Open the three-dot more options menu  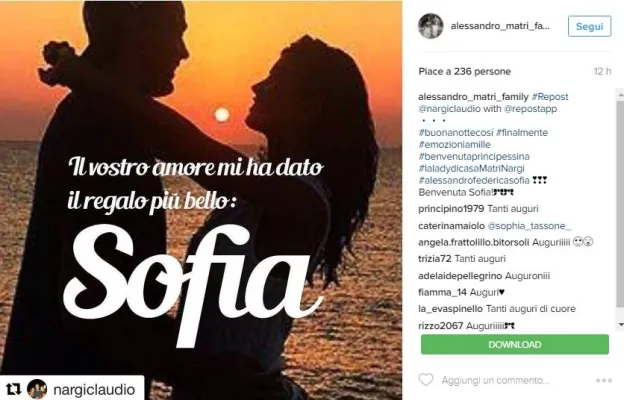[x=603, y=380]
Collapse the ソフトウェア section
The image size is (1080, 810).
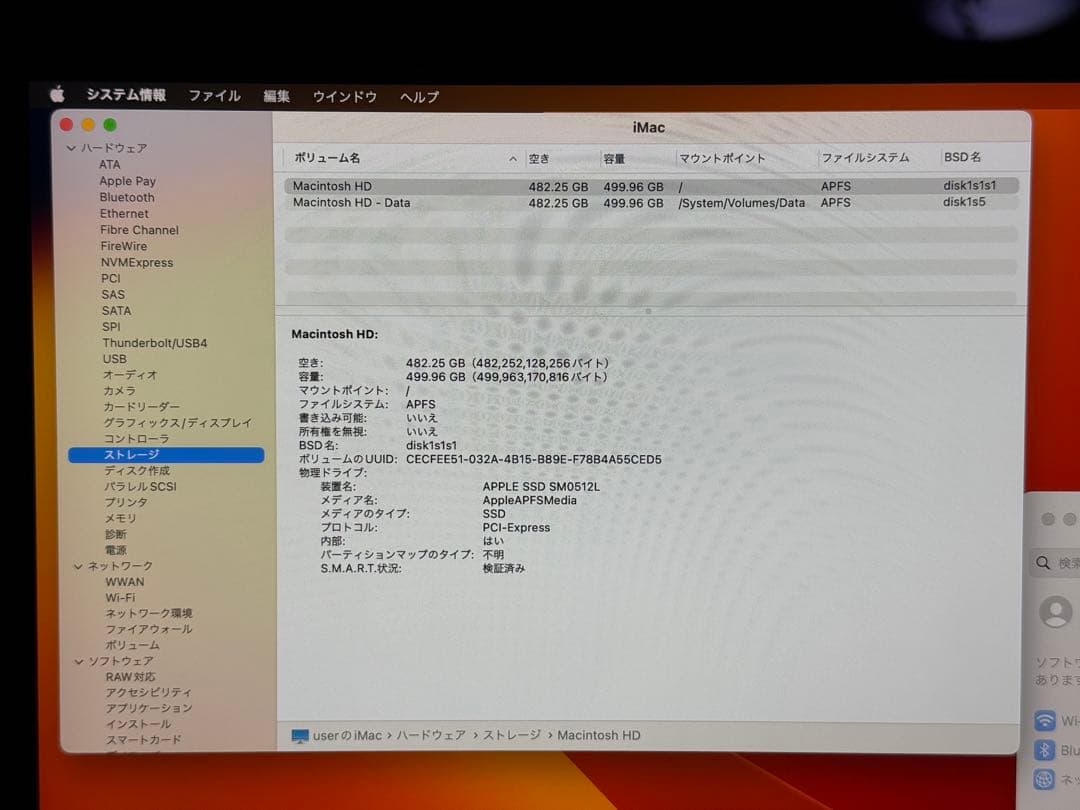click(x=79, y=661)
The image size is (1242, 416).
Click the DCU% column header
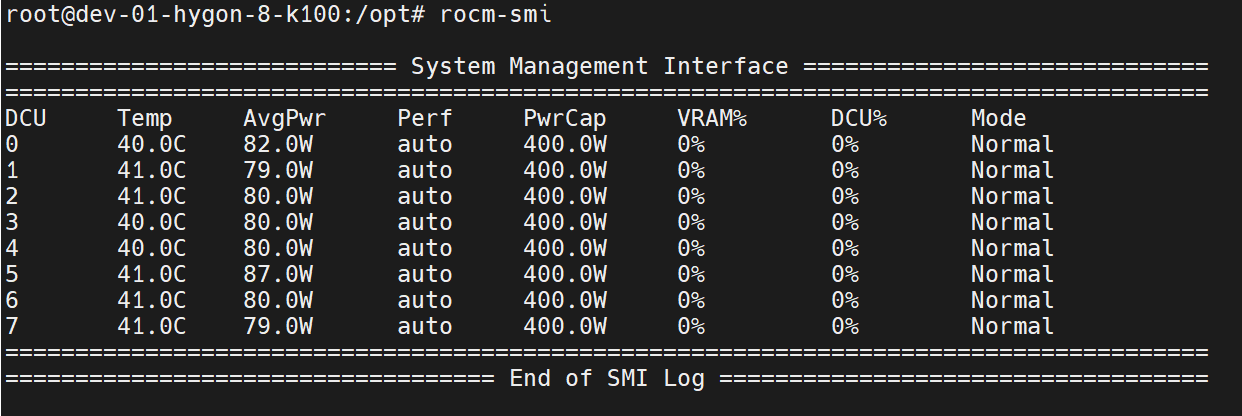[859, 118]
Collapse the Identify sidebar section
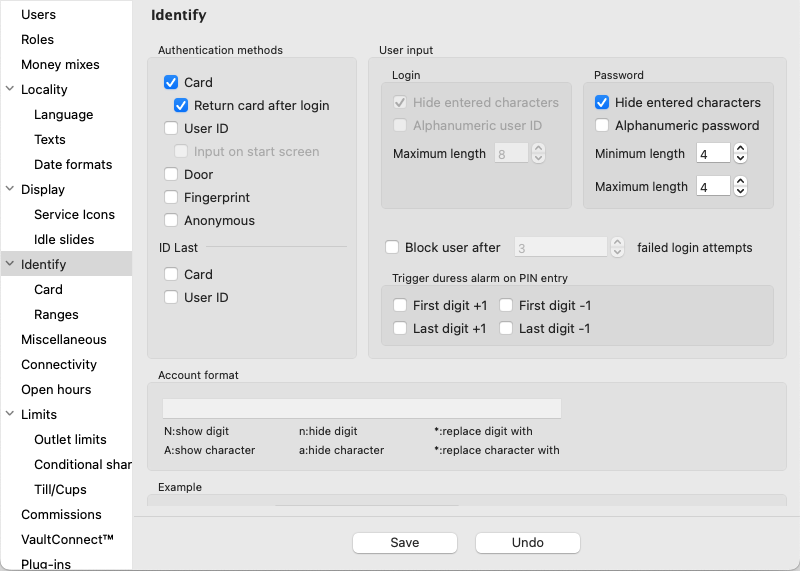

Aim of the exercise - Set down word for word the lines beginning with the one containing "The image size is (1242, 416)." and ending with the last line of the listing, inclusive. Omit every picture.

Exercise result -
The image size is (1242, 416).
Click the DCU% column header
[859, 118]
Collapse the Identify sidebar section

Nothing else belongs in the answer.